CONCLUSIONS—Care of the institutionalized elderly with diabetes fails to meet ADA standards of care for the outpatient adult. Separate practice guidelines are needed for people with diabetes who reside in extended care facilities in order to improve quality and consistency of care.

An estimated 21 million Americans have diabetes (1). Another 22 million have impaired glucose tolerance, half of whom will go on to develop type 2 diabetes (2). The incidence of diabetes is expected to increase dramatically over the next 50 years, with the largest increases occurring in the oldest age-groups (3,4). The projected 336% increase in the incidence of diabetes by 2050 in the aged population (≥75 years) will produce an enormous national economic burden (4,5).

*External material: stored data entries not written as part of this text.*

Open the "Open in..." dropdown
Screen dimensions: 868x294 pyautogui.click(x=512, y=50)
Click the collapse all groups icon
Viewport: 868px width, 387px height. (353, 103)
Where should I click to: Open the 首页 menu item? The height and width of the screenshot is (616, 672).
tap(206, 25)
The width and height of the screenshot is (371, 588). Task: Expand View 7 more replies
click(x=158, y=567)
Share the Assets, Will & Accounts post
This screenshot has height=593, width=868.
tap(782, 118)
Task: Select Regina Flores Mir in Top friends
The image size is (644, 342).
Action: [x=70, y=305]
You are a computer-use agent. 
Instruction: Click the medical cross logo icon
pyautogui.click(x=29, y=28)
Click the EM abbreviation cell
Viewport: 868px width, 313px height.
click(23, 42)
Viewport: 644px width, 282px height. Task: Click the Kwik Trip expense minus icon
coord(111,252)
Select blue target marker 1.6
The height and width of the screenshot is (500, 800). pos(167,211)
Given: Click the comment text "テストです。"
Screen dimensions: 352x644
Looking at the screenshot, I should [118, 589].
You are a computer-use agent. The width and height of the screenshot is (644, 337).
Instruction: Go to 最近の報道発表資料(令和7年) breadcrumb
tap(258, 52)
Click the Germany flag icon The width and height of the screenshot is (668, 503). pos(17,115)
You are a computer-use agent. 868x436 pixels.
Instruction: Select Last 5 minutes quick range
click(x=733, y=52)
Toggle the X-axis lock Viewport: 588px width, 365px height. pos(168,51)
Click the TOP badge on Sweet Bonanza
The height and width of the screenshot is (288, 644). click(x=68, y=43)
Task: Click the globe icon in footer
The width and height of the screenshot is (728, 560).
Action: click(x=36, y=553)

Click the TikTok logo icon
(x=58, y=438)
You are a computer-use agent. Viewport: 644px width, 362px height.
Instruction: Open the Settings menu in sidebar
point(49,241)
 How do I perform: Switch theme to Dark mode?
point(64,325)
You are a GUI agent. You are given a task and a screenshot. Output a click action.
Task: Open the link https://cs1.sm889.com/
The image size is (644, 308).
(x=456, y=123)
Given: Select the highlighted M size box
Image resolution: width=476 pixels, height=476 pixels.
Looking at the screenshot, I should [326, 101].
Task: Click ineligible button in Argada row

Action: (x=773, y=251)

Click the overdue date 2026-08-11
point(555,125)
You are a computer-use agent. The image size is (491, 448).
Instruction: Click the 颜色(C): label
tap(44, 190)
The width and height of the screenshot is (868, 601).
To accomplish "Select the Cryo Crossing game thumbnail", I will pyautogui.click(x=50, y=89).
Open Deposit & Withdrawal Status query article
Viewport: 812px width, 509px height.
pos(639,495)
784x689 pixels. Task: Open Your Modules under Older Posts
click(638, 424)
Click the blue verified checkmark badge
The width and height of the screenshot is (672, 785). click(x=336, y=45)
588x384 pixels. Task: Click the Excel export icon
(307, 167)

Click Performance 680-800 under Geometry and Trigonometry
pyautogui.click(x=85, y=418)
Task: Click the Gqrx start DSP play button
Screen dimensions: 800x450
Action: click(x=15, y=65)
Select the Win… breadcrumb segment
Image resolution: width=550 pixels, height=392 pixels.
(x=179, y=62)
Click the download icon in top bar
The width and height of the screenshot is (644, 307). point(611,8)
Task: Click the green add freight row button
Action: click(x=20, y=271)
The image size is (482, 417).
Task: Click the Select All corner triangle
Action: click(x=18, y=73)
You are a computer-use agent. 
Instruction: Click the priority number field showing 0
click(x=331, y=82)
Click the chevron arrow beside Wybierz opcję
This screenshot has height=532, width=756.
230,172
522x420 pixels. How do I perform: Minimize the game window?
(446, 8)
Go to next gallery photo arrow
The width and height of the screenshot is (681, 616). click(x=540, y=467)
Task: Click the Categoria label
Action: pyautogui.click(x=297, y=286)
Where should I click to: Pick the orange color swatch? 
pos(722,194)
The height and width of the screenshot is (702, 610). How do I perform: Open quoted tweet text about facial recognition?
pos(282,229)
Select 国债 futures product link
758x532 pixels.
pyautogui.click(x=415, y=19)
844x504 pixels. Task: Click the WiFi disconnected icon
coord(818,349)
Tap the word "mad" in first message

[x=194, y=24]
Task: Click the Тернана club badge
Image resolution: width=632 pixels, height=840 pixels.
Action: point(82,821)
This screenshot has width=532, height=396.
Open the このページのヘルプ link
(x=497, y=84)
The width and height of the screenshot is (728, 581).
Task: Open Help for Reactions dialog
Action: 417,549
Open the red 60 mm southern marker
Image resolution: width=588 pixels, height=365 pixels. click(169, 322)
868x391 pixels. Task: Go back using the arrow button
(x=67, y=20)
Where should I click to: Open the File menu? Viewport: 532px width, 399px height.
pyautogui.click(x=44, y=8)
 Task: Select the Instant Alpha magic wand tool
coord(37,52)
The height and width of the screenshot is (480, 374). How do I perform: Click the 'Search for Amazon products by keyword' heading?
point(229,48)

Diabetes is a known risk factor for cardiovascular disease, contributing to the great majority of the mortality from the disease. Approximately 80% of people with diabetes will die from cardiovascular disease (6). Data suggest that people with diabetes, but no history of myocardial infarction, have a similar risk for myocardial infarction as those without diabetes who have had a myocardial infarction (7). Tight control of blood pressure, lipids, and blood glucose has been proven to decrease morbidity and mortality outcomes of aging people with diabetes (810). A 1% reduction in A1C is associated with a 37% decline in microvascular complications and a 21% reduction in risk of any end point related to diabetes (7,9). The American Diabetes Association (ADA) has published standards of care for physicians to follow for cardiovascular risk reduction in the ambulatory adult (11). Reducing cardiovascular risk in the older adult is of paramount importance due to the increased risk for cardiovascular disease in this population (12). However, a recent study (8) showed that the treatment and control of cardiovascular risk factors in elderly outpatients with diabetes often do not meet these guidelines.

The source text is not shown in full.